Daricia Wilkinson is a third year Ph.D. student in the Human-Centered Computing (HCC) program at Clemson University being advised by Dr. Bart Knijnenburg. Her research interests meet at the intersection of people and technology. She creates solid foundations to understand users’ needs, to deliver insightful research and effective design that acknowledges broader implications. Specifically, she works on creating usable privacy interfaces and improving the user experience of recommender systems. Before attending Clemson University, she earned her Bachelor’s degree in Information Systems and Technology from the University of the Virgin Islands (UVI). She has also worked at Carnegie Mellon's CyLab as a privacy researcher.
Moses Namara is a Facebook Scholar and third-year Ph.D. candidate in Human-Centered Computing (HCC) at Clemson University advised by Dr.

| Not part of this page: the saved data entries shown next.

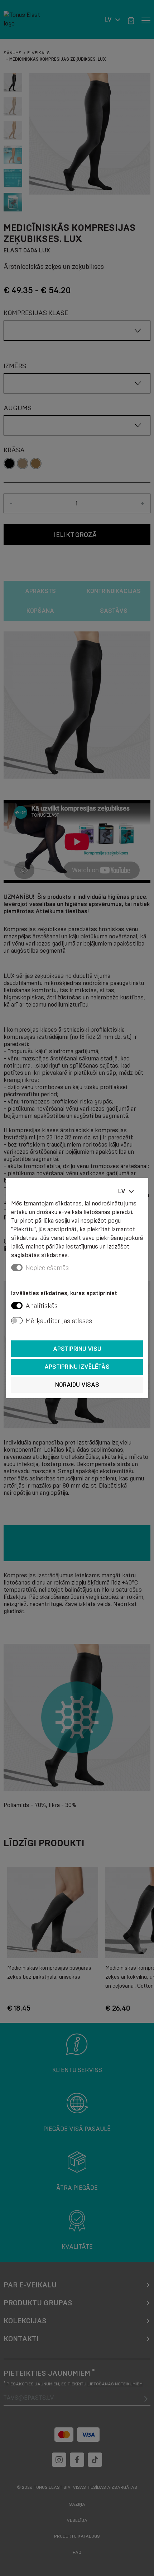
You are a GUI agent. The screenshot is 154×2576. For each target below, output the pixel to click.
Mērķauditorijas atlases (58, 1321)
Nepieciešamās (47, 1268)
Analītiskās (41, 1306)
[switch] (17, 1305)
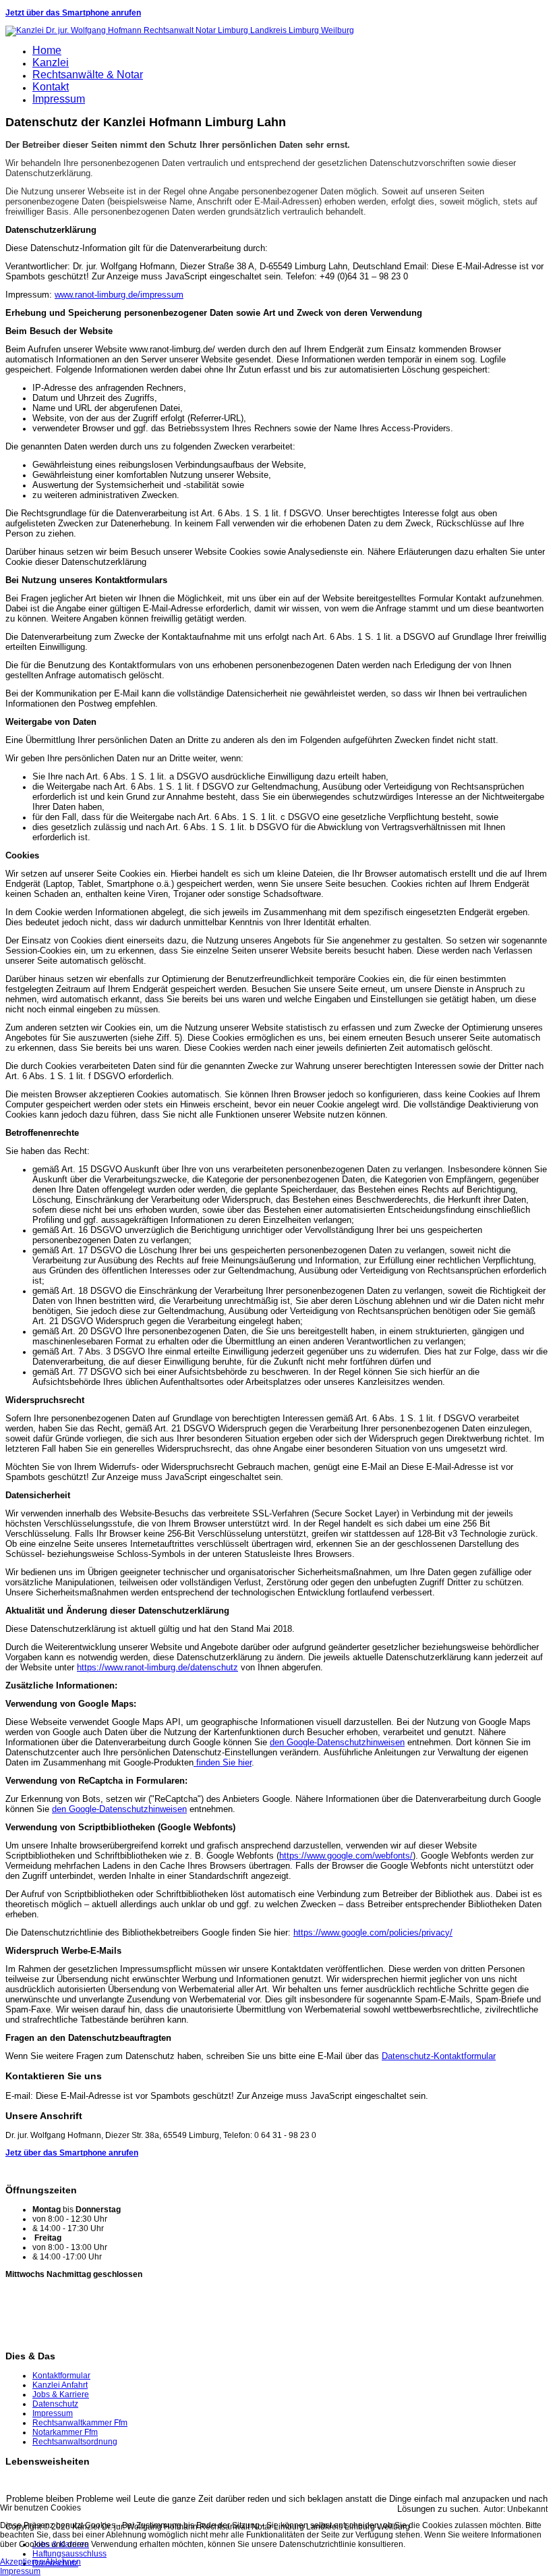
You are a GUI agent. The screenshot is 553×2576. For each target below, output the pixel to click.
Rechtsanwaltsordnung (74, 2441)
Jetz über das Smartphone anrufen (71, 2153)
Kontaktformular (61, 2375)
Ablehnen (63, 2562)
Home (46, 50)
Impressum (58, 99)
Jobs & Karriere (60, 2394)
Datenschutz (55, 2404)
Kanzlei (50, 62)
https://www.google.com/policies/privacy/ (373, 1932)
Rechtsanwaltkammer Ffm (79, 2423)
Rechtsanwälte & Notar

Bart Knijnenburg. His research focuses on user-tailored privacy and human factor issues related to the design of privacy-enhancing and social media technologies. Specifically, his research seeks to understand users' needs, motivations, attitudes, and behaviors that foster their online privacy behaviors. This he then uses, to develop adaptive interfaces and recommendations that enhance their online privacy, ensuring that they are comfortable to adopt and use various online technologies. He completed his B.S. in Computer Science from the University of Maryland, College Park.